## [文書]
近代日本における基本漢字文献の基礎的研究

研究課題

研究課題/領域番号 25770173
研究種目

若手研究(B)

研究機関常葉大学

研究代表者

岡墻 裕剛  常葉大学, 教育学部, 講師 (30568340)

研究期間 (年度) 2013-04-01 – 2015-03-31
キーワード基本漢字 / 漢字集合 / お雇い外国人 / 日本語学習
研究概要

1.現存本の調査
『文字のしるべ』の現存本について,日本全国の全ての大学図書館のサイトでオンラインによる蔵書検索を実施し,これまでに把握していなかった十数冊の現存本の存在を明らかにした。これらの諸本について,現地での調査ならびにILLによる取り寄せ調査を行うとともに,平行して海外の古書店が所有する現存本の存在にも着目し,国内から購入可能な現存本の入手を試みた。その結果,今年度は合計十冊の現存本について,当時の所有者の使用形跡の有無を確認することができた。調査の成果としては,今までの研究に引き続き,ほとんどの本に書き込みが見つかり,当時の外国人による日本語学習において本書の有効性・実用性の高さを証明することに繋がった。
2.他の文献との比較
1の研究調査と同時に閲覧が可能だったチェンバレンの他の著作についても調査を行い,使用形跡の量的・質的差異に注目すると,『文字のしるべ』では書き言葉の入門書という文献の特徴が色濃く表れていることが分かった。本研究の目的である当時の日本語学習者の漢字使用の実態の解明に寄与する調査結果である。

## [出典資料]
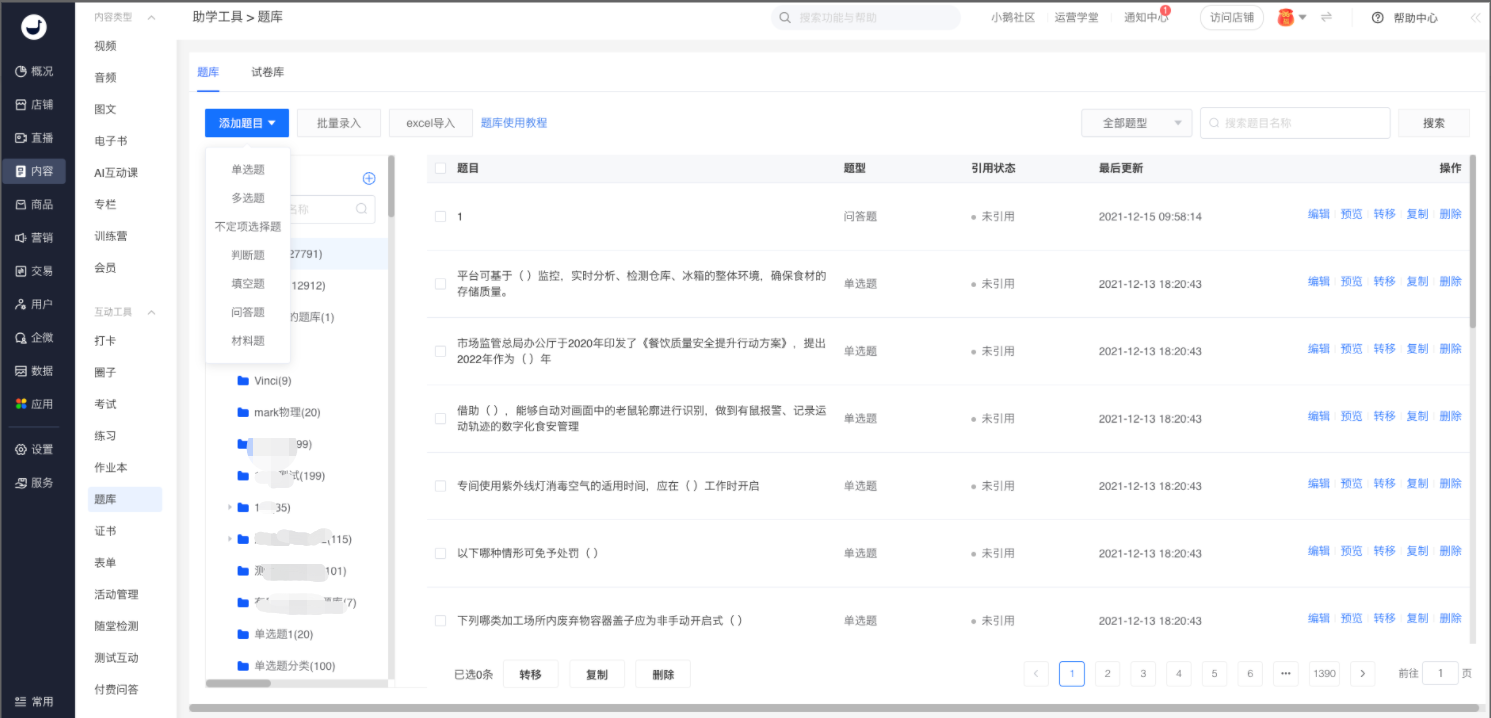Click the 搜索题目名称 search input field
The image size is (1491, 718).
tap(1295, 123)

## [解くべき問題]
(1) 基本漢字文献の研究紹介に示されたキーワードをすべて挙げよ。
(2) 基本漢字文献の研究紹介を、最後の文の後から書き進めよ。
行は参照しなくてよい。

## [課題別の結果]
(1) 基本漢字、漢字集合、お雇い外国人、日本語学習

(2)
3.参考文献の特定
チェンバレンが『文字のしるべ』を作成時に参考資料とした漢字文献の特定をめざし,同書の序論の謝辞として7人の外国人について経歴や著作の情報を整理した。その結果,『文字のしるべ』の参考資料となった文献がほぼ特定できた。今後,より詳密な比較研究を行うであるが,LayのChinese Characters for the use of students of the Japanese languageが『文字のしるべ』と日本の漢字集合を結びつける鍵となる文献であることが分かった。

現在までの達成度 (区分)
現在までの達成度 (区分)

2: おおむね順調に進展している

理由

研究調査については,当初予定していた以上の数の現存本の調査を行うことができたために,当初の計画以上の進行状況であると言えるが,研究成果の発表については,現在のところ学会や論文の形では報告できていないためにこの点ではやや遅れている。そのため,総合して全体的には概ね順調と判断した。

今後の研究の推進方策

1.残る現存本の調査を行い,『文字のしるべ』全体を通して,当時の日本語学習・漢字学習の動態の概観を明らかにする。
2.記述内容,収録漢字とその字体,使用形跡に注目し,他の文献との比較を行う。それぞれの文献の独自の特徴を浮き彫りにするとともに,相互の関係性を明確化する。
3.研究成果の対外的な発表を行う。
4.漢字情報を整備し,オンラインデータベースとして公開をめざす。

次年度の研究費の使用計画

研究に必要な物品ならびに文献を発注したが,年度内に納品されなかったため。
研究出張を行う予定だった時期に,学内の別の出張業務を依頼され,他の期間に時間をとることができなかったため。
海外からに発注した文献(古書)のうち,未だ手元に届いていないものがあり,同時期に注文した他の文献についても現在立て替え払いの状態になっているため,まずはこれらが全て整い次第,精算を行う。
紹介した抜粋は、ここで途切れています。